So the bug is still there ? There is no fix ? We have to do workarounds ?

I'm using 0.12.26 and having the same issue.

I also had this issue, the following solution worked well for me.
I'm using random_uuid resource to produce a value that is passed to triggers block in aws_api_gateway_deployment resource.
The random_uuid is re-generated when keepers values change, which can be set to anything e.g jsonencode(aws_api_gateway_method.method) and jsonencode(aws_api_gateway_integration.integration). It is important to make sure that aws_api_gateway_deployment is created after everything, I achieved it by extracting it into a module and using mandatory variable.

variable "required_resources" {
  type        = list(string)
  description = "Change in these values trigger redeployment"
}

resource "aws_api_gateway_deployment" "deployment" {
  rest_api_id = var.rest_api_id
  stage_name  = var.stage

  # hack to force redeployment every time this hash changes
  triggers = {
    redeployment = sha1(join(",", var.required_resources)
  }

  # false by default, just for clarity
  lifecycle {
    create_before_destroy = false
  }
}

The above resource is placed in its own module.

resource "random_uuid" "deployment_trigger" {
  depends_on = [aws_api_gateway_integration.integration, aws_api_gateway_method.method]
  keepers = {
    # Generate a new id every time something happens to these resources
    method      = jsonencode(aws_api_gateway_method.method)
    integration = jsonencode(aws_api_gateway_integration.integration)
    path        = var.resource_path
  }
}

# some other gateway stuff...

module "deployment" {
  source      = "../modules/api-gateway-deployment"
  rest_api_id = aws_api_gateway_rest_api.api.id
  stage       = var.stage

  required_resources = [
    random_uuid.deployment_trigger.id,
    random_uuid.deployemnt_trigger_for_another_method.id,
# add random uuid for each method/integration
  ]
}

I placed stuff required for adding new method into its own module as well so I don't have to write "random_uuid" "deployment_trigger" multiple times. This seems to be working fine for consecutive deployments and changes to api gateway integration/method.

I published modules I use, they are very basic and might not work for all projects but code can be adapted for your needs.
https://github.com/vladcar/terraform-aws-serverless-common-api-gateway-method
https://github.com/vladcar/terraform-aws-serverless-common-api-gateway-deployment

hello everybody i did find a solution,
terraform handel resources in singleton mode, it means on resource with a specific name should exist only one time in a tf state, in the case of apigateway deployment, a deployment cant be modified, its a partucularity of aws, and it is quite normal it is like a tag.
my solution is to remove the resource from the tfstate after each apply
terraform state rm aws_api_gateway_deployment.gw_deploy_dev
and now i can see the history of terrform deployments on my Api
i hope it will help you,
corona virus is a mess but thanks to the time that i had i could made a reverse engineering of the apigw,
but in the end i think that Terraform should add new type of ressource based of the design pattern Prototype

This is not a valid solution. One - you're doing manual work around configuration. Two - when you remove this from state, it means deployment will be created on next apply automatically (even if you don't need/want to).
What I see here is a way of tainting/abandoning deployment on destroy. Can't we have some parameter that simply removes deployment from state instead of running API call to delete deployment?

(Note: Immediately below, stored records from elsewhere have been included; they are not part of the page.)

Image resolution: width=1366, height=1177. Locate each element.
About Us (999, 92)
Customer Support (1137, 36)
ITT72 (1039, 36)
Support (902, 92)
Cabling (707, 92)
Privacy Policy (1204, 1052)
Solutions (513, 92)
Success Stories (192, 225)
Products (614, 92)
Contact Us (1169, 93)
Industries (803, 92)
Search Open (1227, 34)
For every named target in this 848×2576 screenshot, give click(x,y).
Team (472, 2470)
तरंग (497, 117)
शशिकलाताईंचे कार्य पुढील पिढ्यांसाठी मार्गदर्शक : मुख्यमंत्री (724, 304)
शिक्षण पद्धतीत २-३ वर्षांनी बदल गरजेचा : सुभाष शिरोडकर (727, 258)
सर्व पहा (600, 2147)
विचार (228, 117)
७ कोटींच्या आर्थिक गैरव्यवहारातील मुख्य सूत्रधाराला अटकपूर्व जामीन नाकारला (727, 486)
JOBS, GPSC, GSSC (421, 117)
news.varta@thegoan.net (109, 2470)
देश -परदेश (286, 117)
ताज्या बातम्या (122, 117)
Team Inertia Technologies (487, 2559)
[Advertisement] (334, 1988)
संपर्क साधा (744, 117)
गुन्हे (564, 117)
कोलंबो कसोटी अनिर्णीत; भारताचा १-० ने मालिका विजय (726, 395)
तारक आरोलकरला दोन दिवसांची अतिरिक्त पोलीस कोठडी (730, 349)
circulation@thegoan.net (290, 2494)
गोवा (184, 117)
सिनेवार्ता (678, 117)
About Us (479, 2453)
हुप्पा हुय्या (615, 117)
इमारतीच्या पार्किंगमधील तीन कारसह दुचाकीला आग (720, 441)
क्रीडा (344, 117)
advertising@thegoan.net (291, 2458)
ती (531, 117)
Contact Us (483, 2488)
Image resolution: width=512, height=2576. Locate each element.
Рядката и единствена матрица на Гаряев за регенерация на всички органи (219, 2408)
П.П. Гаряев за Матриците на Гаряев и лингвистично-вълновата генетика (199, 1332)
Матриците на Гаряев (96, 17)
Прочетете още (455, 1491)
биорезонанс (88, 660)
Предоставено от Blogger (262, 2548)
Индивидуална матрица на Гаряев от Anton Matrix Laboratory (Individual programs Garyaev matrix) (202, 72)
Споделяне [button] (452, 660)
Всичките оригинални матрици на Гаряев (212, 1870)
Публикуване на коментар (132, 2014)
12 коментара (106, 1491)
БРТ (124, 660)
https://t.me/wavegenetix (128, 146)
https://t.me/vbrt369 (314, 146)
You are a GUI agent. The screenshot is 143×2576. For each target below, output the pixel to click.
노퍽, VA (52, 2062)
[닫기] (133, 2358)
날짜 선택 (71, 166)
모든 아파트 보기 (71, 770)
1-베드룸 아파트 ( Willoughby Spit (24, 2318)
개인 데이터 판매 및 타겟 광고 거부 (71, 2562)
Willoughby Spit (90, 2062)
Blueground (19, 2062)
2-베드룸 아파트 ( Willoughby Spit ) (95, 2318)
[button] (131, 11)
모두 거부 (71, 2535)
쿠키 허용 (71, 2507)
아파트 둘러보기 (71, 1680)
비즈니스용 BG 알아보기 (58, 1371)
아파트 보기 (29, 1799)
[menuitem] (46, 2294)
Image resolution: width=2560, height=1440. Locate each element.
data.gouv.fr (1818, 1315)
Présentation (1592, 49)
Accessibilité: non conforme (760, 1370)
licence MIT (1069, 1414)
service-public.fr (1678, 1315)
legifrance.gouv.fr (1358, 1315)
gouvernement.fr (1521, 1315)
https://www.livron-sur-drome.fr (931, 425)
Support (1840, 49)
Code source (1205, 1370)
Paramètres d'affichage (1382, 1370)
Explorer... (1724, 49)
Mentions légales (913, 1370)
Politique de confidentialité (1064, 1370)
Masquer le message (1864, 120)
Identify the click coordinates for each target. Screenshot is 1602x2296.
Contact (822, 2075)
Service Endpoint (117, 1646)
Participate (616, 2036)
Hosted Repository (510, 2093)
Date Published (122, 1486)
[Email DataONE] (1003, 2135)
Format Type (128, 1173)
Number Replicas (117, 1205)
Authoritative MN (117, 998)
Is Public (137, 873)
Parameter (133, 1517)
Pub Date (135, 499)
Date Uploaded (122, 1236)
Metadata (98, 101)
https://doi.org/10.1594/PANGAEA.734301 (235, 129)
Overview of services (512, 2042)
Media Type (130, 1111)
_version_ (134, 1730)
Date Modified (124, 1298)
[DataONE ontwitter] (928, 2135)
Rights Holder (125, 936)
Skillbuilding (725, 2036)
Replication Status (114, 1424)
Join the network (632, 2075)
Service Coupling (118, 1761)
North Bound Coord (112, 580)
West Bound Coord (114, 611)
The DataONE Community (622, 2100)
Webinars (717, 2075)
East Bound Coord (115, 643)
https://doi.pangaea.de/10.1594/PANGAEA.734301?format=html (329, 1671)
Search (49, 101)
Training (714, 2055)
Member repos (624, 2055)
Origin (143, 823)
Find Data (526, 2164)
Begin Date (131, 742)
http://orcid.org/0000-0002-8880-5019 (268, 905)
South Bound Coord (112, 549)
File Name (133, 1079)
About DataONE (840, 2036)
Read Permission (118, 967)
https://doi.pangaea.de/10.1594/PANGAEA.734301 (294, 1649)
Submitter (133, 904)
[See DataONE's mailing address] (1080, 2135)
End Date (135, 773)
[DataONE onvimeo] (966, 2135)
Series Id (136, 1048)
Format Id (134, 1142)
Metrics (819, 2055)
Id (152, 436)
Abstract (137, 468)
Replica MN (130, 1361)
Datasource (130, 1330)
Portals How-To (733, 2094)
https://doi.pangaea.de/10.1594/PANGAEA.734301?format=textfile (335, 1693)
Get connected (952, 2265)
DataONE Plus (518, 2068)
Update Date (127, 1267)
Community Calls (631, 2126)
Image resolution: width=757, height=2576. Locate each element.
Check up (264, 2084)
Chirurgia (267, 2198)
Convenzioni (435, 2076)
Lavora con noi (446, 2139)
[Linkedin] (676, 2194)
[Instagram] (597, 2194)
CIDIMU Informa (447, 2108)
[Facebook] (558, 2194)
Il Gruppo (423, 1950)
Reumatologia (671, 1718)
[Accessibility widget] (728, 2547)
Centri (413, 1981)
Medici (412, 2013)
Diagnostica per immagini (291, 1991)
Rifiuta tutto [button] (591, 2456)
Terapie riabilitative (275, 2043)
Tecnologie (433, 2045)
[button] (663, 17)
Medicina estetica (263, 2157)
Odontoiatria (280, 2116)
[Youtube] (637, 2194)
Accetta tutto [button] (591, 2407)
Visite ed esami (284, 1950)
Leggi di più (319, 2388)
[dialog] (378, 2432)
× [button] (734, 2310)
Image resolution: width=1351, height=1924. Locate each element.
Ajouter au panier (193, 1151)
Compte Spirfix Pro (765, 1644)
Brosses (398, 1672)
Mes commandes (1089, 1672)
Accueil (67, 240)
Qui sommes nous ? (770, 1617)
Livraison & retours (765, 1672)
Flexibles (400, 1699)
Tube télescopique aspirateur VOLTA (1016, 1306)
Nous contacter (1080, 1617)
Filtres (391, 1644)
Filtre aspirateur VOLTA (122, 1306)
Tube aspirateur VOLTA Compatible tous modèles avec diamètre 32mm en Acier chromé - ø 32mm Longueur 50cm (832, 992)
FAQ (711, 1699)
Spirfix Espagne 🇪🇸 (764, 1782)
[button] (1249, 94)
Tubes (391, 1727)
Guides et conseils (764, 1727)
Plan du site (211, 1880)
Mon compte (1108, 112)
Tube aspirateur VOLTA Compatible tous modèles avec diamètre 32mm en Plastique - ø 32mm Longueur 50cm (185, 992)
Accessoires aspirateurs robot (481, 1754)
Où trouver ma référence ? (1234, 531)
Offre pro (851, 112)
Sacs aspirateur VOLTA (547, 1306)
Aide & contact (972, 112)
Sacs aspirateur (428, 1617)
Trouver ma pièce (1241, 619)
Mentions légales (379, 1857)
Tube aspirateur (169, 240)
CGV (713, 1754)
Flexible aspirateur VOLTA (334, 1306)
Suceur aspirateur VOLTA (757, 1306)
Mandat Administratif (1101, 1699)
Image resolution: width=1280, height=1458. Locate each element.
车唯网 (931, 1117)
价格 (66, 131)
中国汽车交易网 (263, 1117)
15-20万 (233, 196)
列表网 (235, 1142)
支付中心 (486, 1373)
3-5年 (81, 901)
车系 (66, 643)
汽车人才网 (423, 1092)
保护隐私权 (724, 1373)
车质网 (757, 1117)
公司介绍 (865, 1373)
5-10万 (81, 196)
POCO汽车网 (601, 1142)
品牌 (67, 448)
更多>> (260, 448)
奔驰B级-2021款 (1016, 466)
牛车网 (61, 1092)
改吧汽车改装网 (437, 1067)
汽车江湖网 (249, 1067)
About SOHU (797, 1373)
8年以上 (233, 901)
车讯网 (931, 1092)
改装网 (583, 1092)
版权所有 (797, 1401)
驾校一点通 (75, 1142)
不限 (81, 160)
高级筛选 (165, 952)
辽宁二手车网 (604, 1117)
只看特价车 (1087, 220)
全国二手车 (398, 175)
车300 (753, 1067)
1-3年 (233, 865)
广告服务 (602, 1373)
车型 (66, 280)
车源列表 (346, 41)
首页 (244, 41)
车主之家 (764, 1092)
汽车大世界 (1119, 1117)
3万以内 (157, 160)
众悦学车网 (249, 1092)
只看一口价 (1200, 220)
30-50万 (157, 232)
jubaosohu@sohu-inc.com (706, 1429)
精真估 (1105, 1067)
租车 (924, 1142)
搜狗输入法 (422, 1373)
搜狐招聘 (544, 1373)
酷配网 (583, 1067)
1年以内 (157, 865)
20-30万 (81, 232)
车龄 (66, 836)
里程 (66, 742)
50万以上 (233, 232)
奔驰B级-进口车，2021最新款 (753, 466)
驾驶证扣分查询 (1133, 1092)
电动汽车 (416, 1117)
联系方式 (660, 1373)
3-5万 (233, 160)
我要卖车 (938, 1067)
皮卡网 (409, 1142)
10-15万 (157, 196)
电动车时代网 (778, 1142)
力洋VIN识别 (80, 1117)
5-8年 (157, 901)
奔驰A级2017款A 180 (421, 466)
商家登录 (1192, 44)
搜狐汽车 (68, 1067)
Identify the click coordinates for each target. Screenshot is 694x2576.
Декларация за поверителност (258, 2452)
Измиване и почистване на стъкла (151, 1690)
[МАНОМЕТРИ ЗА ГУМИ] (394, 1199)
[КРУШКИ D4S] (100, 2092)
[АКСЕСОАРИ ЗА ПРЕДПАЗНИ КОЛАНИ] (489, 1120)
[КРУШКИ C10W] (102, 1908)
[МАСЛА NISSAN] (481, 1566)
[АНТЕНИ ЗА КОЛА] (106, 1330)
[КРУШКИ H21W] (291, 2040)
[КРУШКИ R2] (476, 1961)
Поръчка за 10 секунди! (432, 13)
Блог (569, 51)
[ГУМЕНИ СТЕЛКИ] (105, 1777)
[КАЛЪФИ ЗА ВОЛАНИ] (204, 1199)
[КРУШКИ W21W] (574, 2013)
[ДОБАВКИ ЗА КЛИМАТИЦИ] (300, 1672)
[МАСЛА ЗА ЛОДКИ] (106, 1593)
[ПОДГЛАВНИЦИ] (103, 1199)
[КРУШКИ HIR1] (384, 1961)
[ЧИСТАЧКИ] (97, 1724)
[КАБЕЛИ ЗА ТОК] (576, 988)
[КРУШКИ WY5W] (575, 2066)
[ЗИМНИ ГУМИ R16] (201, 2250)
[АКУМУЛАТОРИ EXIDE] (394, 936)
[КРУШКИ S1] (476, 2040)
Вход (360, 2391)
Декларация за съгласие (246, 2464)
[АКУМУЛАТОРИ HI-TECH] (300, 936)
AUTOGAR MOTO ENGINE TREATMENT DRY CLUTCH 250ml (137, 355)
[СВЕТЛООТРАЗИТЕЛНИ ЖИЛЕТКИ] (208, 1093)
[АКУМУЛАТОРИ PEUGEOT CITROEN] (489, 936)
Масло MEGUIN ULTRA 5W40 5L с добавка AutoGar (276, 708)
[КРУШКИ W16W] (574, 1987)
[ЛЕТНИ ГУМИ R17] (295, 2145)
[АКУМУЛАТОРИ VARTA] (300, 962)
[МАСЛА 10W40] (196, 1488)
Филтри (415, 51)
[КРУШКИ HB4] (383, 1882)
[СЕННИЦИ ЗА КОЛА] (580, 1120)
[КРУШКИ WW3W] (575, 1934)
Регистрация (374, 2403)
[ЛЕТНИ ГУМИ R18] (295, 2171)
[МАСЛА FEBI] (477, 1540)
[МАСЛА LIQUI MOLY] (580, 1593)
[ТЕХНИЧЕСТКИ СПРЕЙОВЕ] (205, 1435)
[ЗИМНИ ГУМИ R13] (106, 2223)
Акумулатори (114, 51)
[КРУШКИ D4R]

Guys, this bug means that Terraform CANNOT work with API Gateway in Production. Is there ANY view to when this CRITICAL defect in the AWS Provider will be fixed? Alternatively we will have to move away from Terraform.

i dont agree, you can split your infra in two module, one special for the deployment.
each time you ask for deployment its a new one, like the design pattern PROTOTYPE

Completely wiping out the value of declarative Infrastructure as Code. If we should manually do a whole bunch of extra work to the top level every single time some minor change in a bottom level happens, what's the point of Terraform?

Since it seems this code has zero value, I will post the code that is not working. We have made numerous changes to try and get this working, and not one has worked. This particular variation builds the API Gateway just fine, but any slight change (e.g. to what parameters we validate) results in "Error: error deleting API Gateway Deployment (ufn1gl): BadRequestException: Active stages pointing to this deployment must be moved or deleted"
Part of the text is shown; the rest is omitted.